Omniaudience is devoted to understanding the public sphere through sound as well as speech. We’re interested in how musical performances and recordings travel and register, but also how they move and position people by toying with the sensorium, rattling the rib cage, approximating the presence of others, simulating or facilitating intimacy, supplying generic emotional appeals that cause highly personal responses, and establishing a “community of reference.” To think in these terms about listening might provide a sense of the conditions for effective communication, but also of the limits of public reason, the uses of inarticulateness, and the fallacy (or commercial basis) of so many claims made about the value of speech—whether as the exercise of a right or as the manifestation of individuality. In The Other Side of Language, the philosopher Gemma Corradi Fiumara argues that Western societies “have little familiarity with what it means to listen” because they harbor “a logocentric culture in which the bearers of the word are predominantly involved in speaking, molding, informing.” She notes that “logos” derives from a term meaning “to lie with” or “to receive,” which she contrasts with “the assertive tradition of saying” that we are trained to valorize.

While the experience of music might provide a model for attentive listening, the music that we most often encounter—like the words that we utter and scroll through—is being subjected to quantification and being converted into a site for the cataloguing of preferences, exploitation of neurobiological impulses, and manipulation of user behavior for profit.
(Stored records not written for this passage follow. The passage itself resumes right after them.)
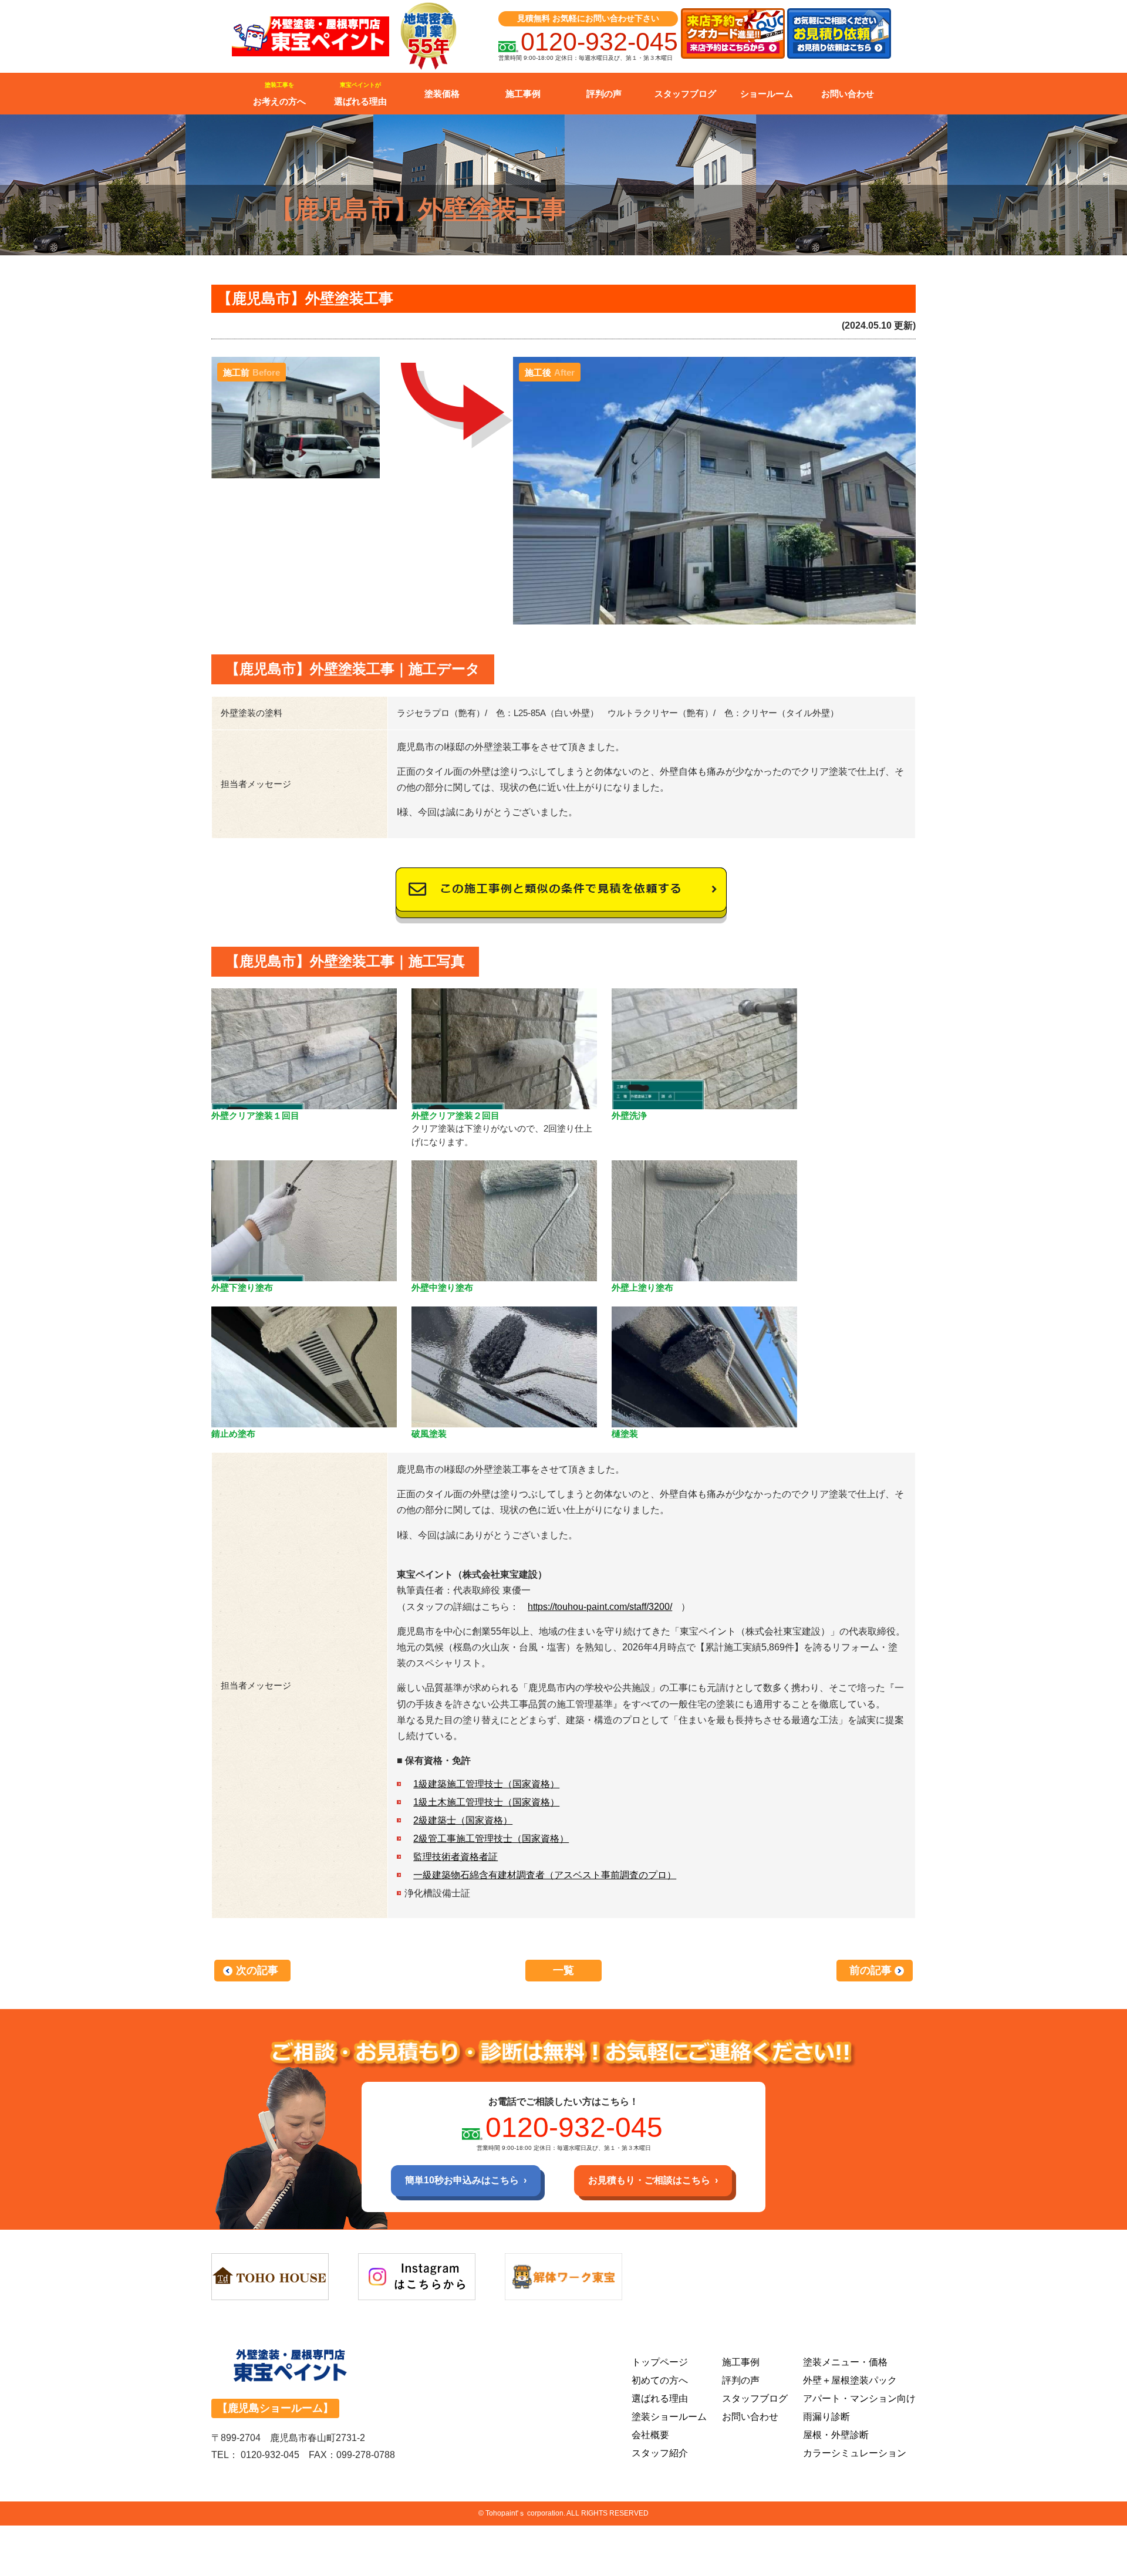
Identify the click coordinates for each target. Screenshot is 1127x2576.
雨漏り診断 (826, 2417)
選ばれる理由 (360, 94)
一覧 (563, 1970)
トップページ (660, 2362)
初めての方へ (660, 2380)
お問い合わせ (847, 94)
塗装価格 (442, 94)
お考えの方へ (279, 94)
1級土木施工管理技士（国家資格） (486, 1802)
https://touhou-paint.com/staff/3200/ (600, 1607)
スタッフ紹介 (660, 2453)
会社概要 (650, 2435)
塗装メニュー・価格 (845, 2362)
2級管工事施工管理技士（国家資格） (491, 1839)
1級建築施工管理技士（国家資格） (486, 1784)
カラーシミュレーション (854, 2453)
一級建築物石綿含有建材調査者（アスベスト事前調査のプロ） (544, 1875)
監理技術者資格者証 (455, 1857)
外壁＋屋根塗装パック (850, 2380)
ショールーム (766, 94)
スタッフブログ (685, 94)
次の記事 (257, 1970)
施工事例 (523, 94)
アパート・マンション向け (859, 2398)
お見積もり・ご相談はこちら (649, 2180)
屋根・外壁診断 (836, 2435)
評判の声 (604, 94)
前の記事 (870, 1970)
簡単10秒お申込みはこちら (462, 2180)
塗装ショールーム (669, 2417)
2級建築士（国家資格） (462, 1820)
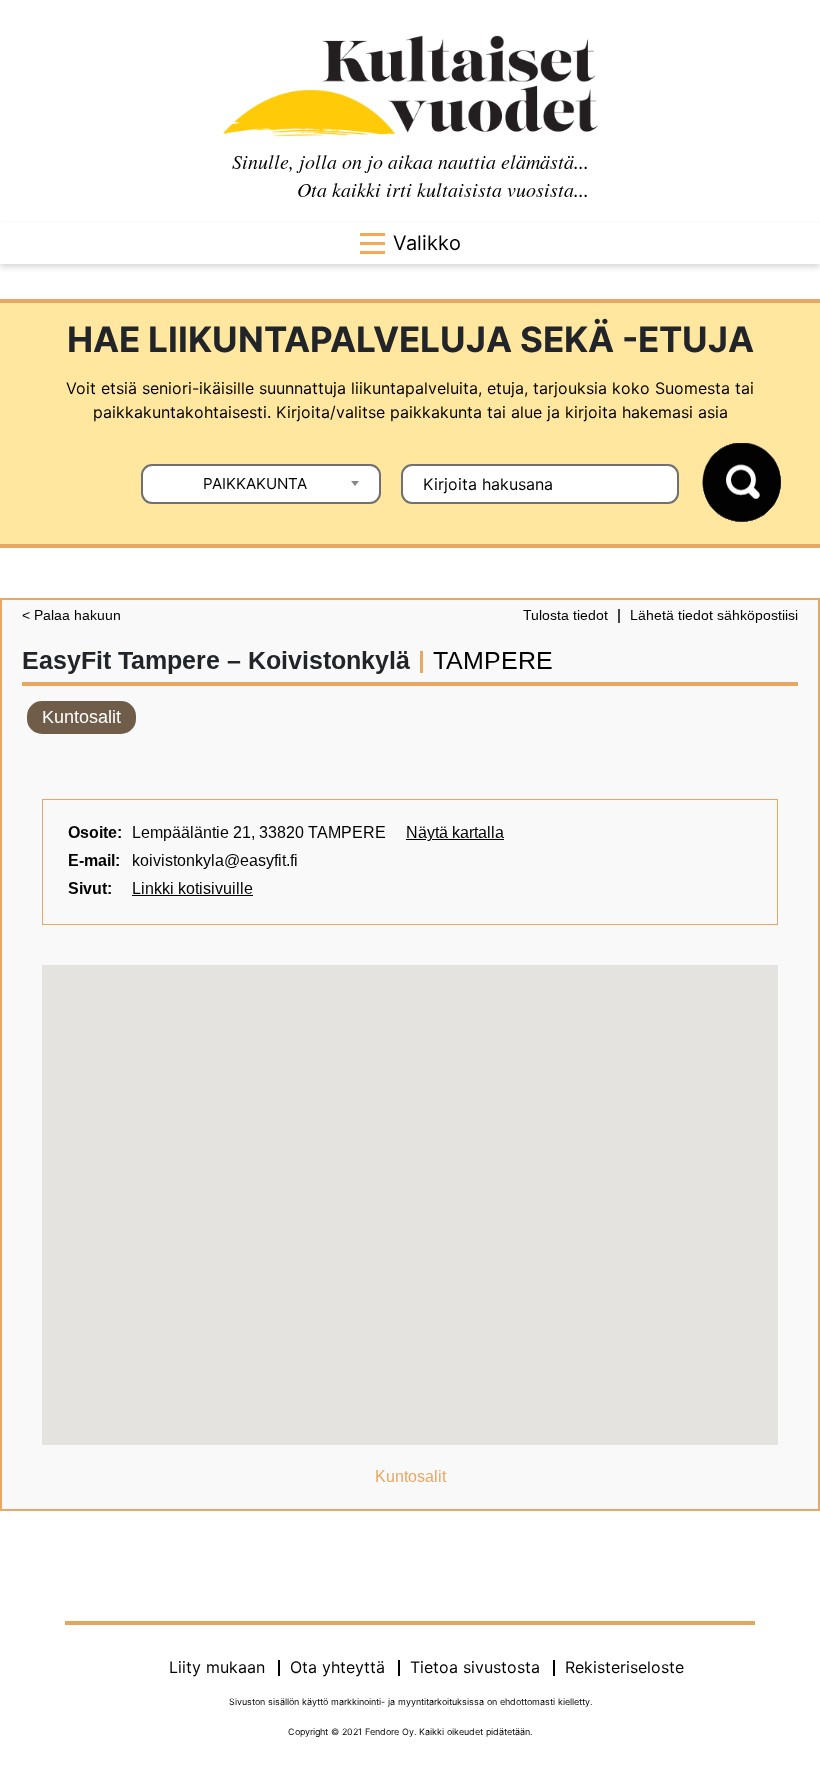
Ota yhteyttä (337, 1667)
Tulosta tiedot (565, 615)
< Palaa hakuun (71, 615)
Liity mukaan (217, 1667)
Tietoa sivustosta (475, 1667)
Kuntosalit (81, 717)
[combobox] (261, 484)
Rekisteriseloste (624, 1667)
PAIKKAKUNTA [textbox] (255, 483)
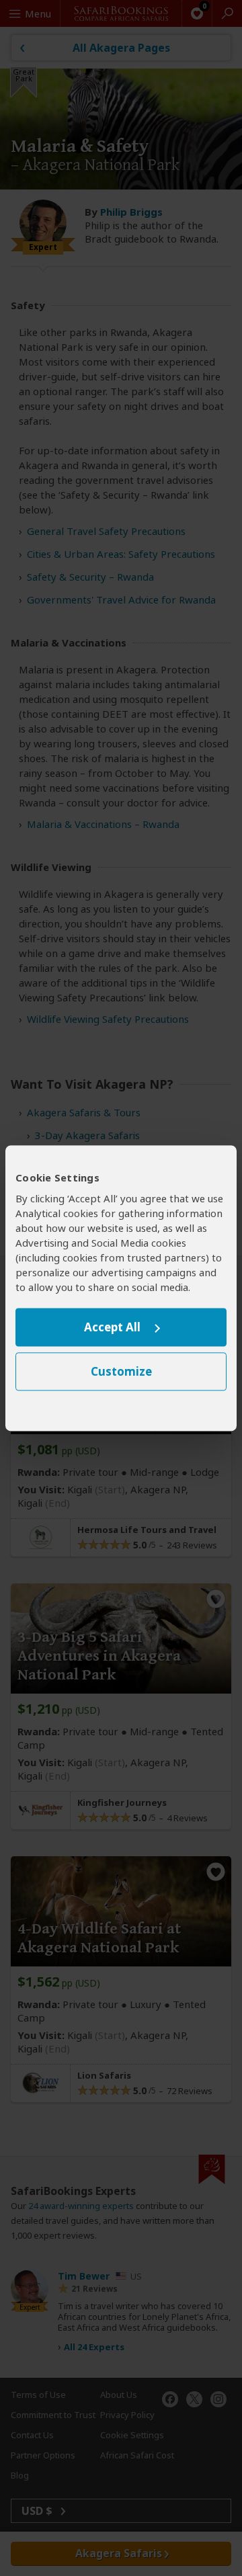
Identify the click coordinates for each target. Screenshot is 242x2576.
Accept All (112, 1327)
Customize (121, 1371)
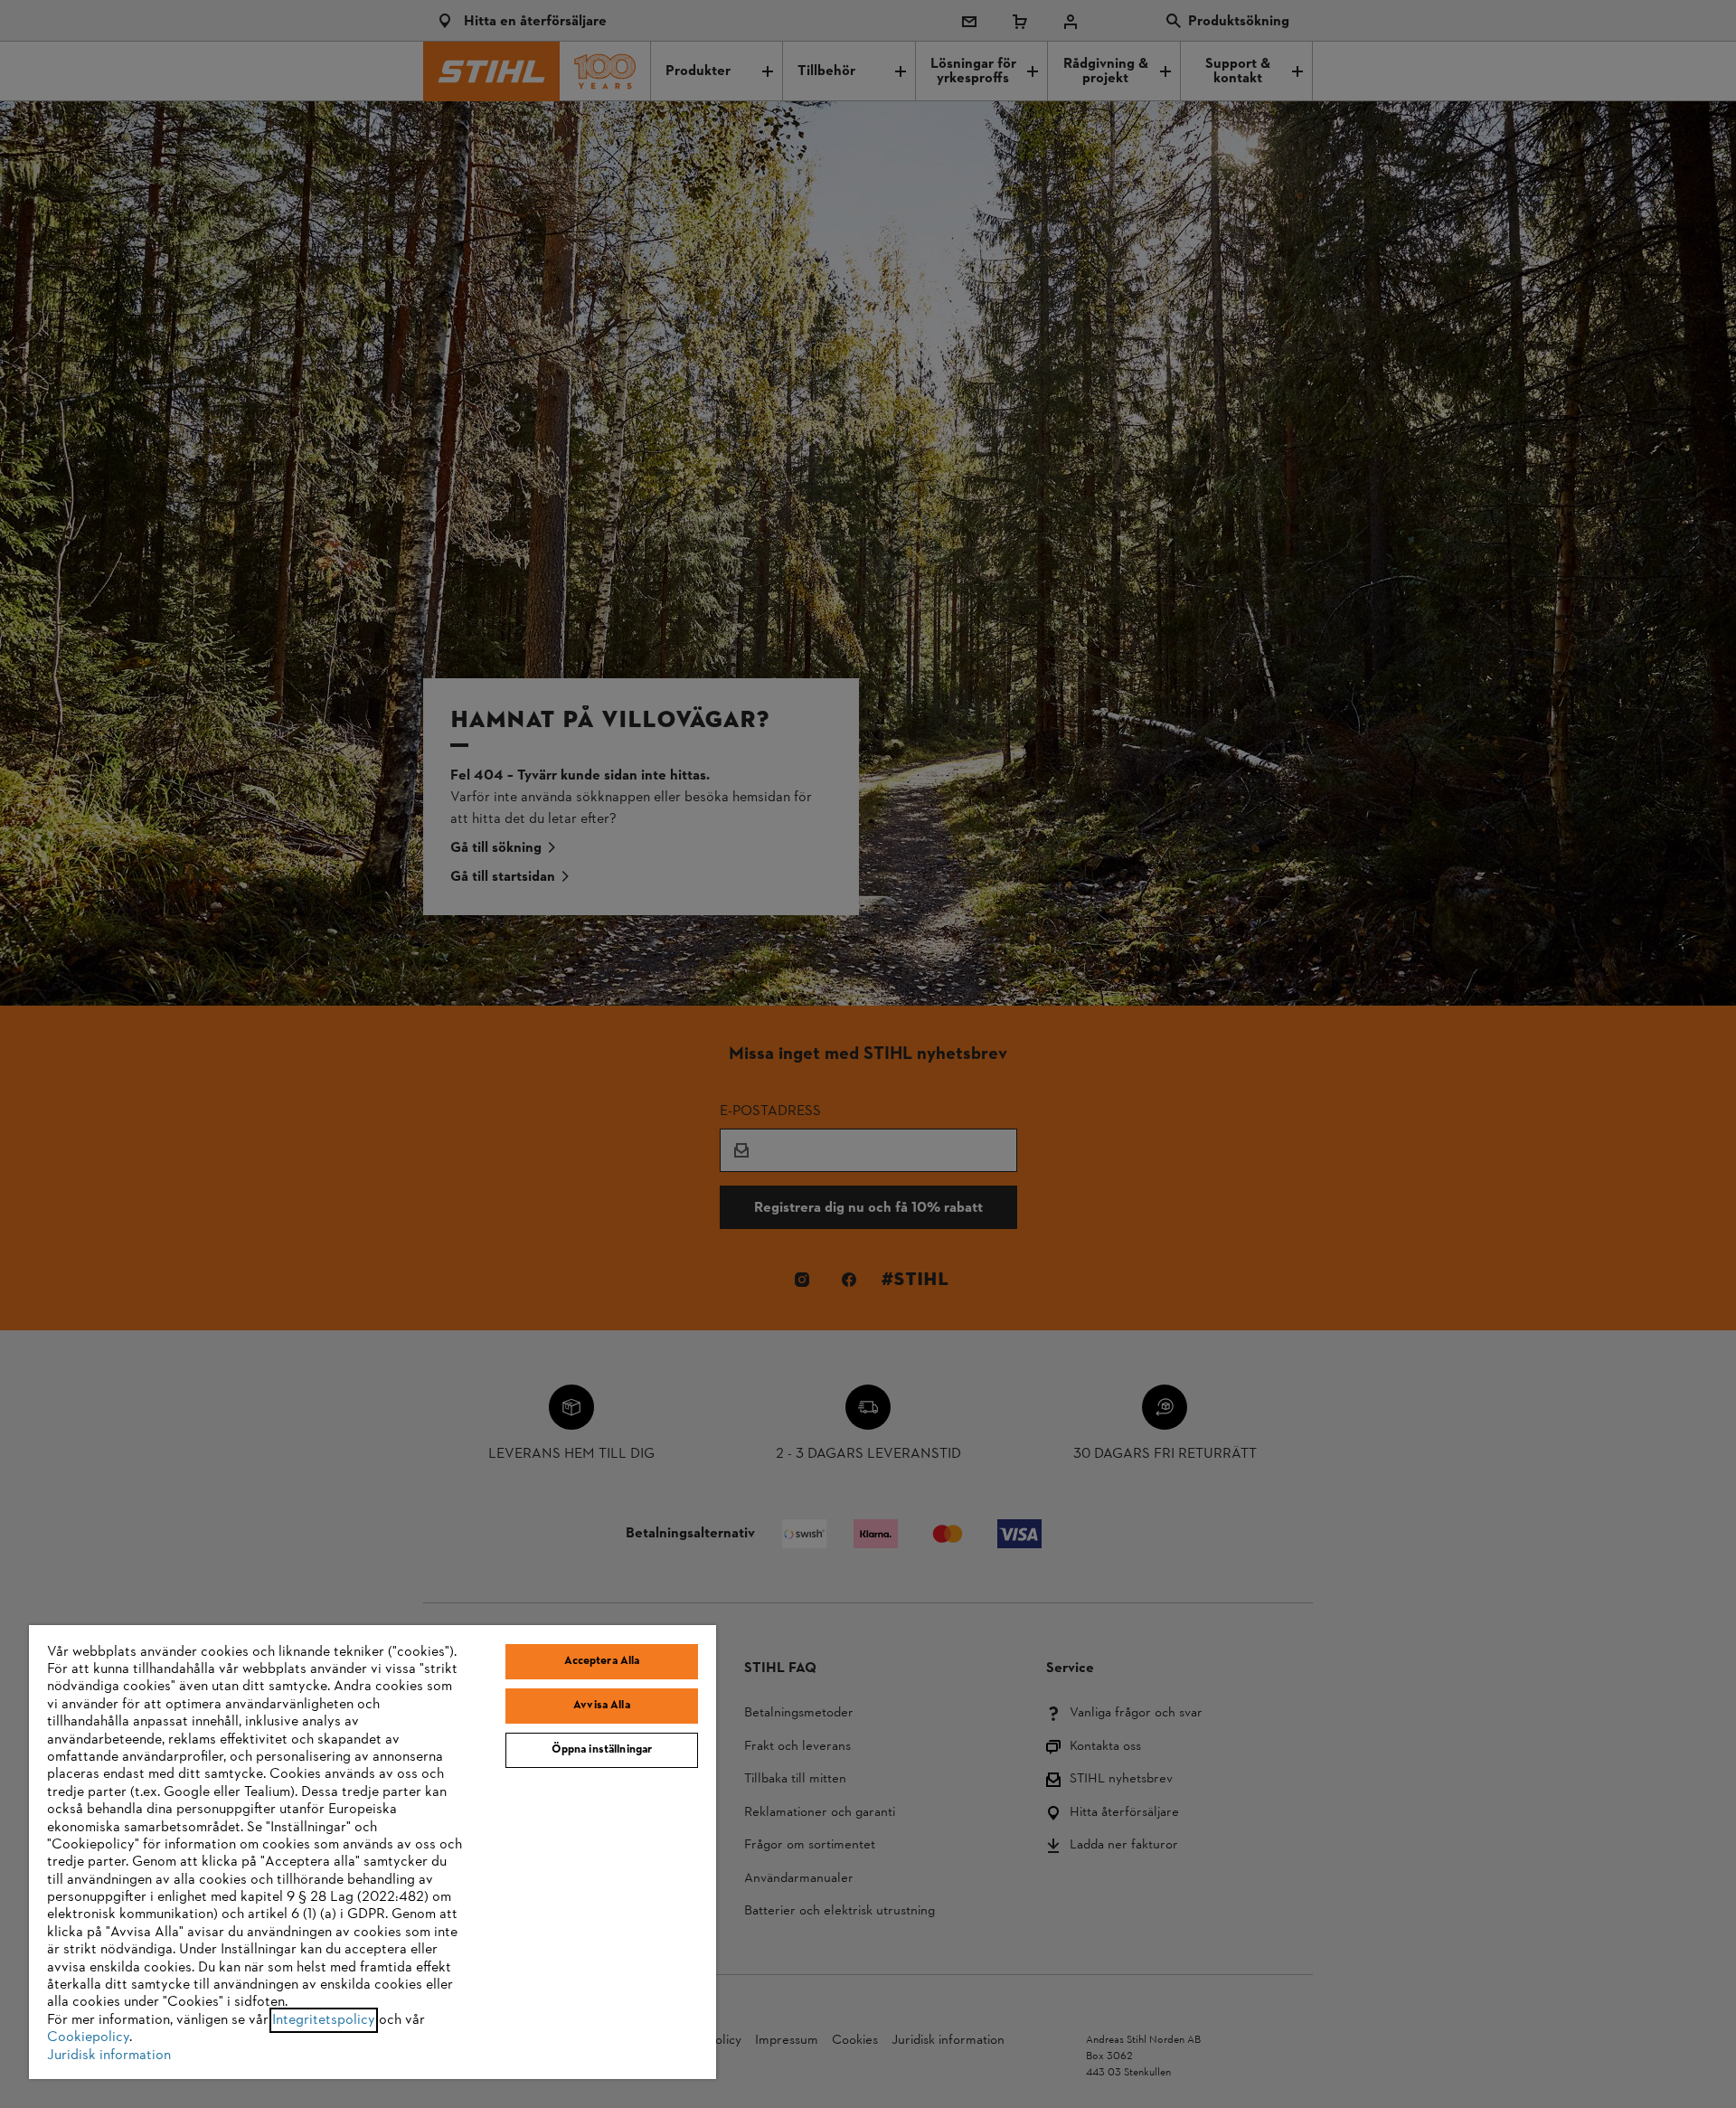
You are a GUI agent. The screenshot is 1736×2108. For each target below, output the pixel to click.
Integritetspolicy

We might fear such incursions but also look forward to our listening being aided by machines, as has been the case since the advent of amplification devices and recorded sound; and to big-data-fueled applications that generate custom songs and sonic environments for each individual, or merge the songs and environments of friends, or provide courts with better tools for tracking and evaluating testimony, or log all speech in order to enable people to easily recall their experiences and bolster their memories. Omniaudience will consider the prospects for—and ask how listeners might shape and benefit from—these technologies, which already are expanding and directing our senses as individuals and audiences.